Los nombres no le decían nada. El número de Piacenza era de una agencia de alquiler de coches, el de Ferrara estaba a nombre de una sociedad que tanto podía ser una oficina como un comercio. Los otros dos parecían de domicilios particulares. Marcó el número de Piacenza y dijo al hombre que contestó que era de la policía de Venecia y deseaba saber si tenían en sus archivos constancia de haber alquilado un coche a Franco Rossi de Venecia o si el nombre les era familiar. El hombre pidió a Brunetti que esperara, cubrió el micrófono con la mano y habló con otra persona.

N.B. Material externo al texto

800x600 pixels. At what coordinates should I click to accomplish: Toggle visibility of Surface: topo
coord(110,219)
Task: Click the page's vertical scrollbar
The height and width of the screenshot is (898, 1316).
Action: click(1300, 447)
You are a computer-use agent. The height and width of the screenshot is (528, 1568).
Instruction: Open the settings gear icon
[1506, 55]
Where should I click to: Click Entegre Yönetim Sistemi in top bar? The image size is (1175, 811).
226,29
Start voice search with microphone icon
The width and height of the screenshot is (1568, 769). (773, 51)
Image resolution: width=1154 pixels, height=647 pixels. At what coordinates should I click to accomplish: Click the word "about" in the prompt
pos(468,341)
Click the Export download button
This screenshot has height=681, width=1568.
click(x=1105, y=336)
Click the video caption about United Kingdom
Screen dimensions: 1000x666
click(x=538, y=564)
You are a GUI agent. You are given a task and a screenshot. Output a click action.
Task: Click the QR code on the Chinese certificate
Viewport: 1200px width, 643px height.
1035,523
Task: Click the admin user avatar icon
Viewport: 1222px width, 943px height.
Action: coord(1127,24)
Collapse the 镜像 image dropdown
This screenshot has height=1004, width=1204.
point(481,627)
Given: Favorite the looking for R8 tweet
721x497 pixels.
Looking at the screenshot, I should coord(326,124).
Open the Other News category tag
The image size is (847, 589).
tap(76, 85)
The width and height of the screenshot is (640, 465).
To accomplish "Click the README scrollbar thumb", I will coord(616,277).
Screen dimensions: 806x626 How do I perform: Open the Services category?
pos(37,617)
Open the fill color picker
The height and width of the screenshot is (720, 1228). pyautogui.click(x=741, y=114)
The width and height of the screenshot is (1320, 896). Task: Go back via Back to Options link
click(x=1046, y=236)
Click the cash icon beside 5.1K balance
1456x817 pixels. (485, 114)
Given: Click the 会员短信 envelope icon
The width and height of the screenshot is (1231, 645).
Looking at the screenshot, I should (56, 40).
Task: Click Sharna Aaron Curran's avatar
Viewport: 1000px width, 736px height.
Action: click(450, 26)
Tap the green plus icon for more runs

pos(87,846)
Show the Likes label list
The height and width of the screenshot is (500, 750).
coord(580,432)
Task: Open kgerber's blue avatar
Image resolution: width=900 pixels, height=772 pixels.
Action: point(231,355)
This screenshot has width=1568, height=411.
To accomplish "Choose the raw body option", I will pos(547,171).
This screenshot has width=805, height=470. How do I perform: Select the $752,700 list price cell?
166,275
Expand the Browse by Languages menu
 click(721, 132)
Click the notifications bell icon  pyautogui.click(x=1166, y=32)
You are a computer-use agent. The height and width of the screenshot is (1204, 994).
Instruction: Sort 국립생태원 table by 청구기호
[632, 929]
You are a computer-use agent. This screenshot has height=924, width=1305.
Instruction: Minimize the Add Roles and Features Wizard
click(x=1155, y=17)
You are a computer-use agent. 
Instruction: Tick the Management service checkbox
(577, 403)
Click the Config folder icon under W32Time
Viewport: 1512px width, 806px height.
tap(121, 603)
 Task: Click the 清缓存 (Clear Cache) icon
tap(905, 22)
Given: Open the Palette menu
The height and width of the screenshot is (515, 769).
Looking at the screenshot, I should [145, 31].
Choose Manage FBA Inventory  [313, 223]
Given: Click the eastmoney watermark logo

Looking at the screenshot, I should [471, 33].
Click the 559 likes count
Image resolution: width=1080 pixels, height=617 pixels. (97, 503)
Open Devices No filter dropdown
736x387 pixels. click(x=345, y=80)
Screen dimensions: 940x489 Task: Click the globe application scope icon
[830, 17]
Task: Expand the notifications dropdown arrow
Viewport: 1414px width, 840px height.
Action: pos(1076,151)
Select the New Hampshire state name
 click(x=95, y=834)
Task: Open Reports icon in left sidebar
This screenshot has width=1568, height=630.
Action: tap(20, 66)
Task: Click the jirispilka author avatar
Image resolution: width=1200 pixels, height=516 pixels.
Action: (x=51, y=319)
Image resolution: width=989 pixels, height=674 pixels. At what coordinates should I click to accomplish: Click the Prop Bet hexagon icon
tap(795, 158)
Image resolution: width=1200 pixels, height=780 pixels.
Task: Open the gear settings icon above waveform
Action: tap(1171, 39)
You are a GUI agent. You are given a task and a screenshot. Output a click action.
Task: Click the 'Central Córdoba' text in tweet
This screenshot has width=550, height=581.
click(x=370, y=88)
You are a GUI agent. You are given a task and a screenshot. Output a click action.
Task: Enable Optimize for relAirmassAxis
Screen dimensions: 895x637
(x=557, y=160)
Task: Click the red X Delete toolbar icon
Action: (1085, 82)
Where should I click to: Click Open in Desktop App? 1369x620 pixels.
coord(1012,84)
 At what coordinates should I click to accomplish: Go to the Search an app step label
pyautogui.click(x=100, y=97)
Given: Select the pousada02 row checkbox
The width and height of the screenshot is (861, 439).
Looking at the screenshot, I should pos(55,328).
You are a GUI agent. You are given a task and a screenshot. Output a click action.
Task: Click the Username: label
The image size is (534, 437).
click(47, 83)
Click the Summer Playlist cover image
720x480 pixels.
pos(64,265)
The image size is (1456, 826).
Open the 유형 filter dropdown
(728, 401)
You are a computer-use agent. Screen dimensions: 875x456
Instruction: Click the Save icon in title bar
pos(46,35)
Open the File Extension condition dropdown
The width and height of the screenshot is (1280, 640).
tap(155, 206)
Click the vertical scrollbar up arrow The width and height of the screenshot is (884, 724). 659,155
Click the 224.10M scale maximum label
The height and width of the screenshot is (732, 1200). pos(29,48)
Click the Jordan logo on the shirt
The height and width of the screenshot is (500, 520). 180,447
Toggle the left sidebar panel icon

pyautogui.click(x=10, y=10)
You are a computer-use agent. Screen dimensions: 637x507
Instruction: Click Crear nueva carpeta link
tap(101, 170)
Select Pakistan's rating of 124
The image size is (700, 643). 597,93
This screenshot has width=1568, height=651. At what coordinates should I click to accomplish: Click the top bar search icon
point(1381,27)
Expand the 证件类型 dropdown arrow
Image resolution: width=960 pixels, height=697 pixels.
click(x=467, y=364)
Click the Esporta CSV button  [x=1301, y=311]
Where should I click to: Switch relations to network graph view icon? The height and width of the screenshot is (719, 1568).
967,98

Entonces se puso al teléfono una mujer que le hizo repetir su petición y también le dijo que esperase un momento. El momento se convirtió en varios minutos, transcurridos los cuales la mujer le dijo que lo sentía mucho pero que en su archivo no figuraba ningún cliente con ese nombre.
En el número de Ferrara, un contestador informaba de que había llamado al despacho de Gavini y Cappelli, y le pedía que dejara su nombre, número y motivo de la llamada. Brunetti colgó.
En Aquilea le contestó la que parecía la voz de una anciana que le dijo que nunca había oído hablar de Franco Rossi. El número de Messina estaba fuera de servicio.
Brunetti no había encontrado un permiso de conducir en la cartera de Rossi. Aunque eran muchos los venecianos que no conducían, podía haberlo tenido: la falta de carreteras no era razón suficiente para impedir a un italiano satisfacer su pasión por la velocidad. Llamó a la oficina de Tráfico, donde le informaron de que habían expedido permisos a nombre de nueve Franco Rossi. Brunetti dio entonces la fecha de nacimiento de Rossi y el número de su tarjeta de identificación del Ufficio Catasto. No había ninguna licencia expedida a su nombre.
Volvió a marcar el número de Ferrara, y tampoco esta vez obtuvo respuesta. Entonces sonó su teléfono.
– ¿Comisario? -Era Vianello.
– Sí.
– Acaban de llamarme de la comisaría de Cannaregio.
– ¿La de Tre Archi?
– Sí, señor.
– ¿Y qué dicen?
– Recibieron la llamada de un hombre que decía que del apartamento de encima del suyo salía un olor fuerte. Desagradable.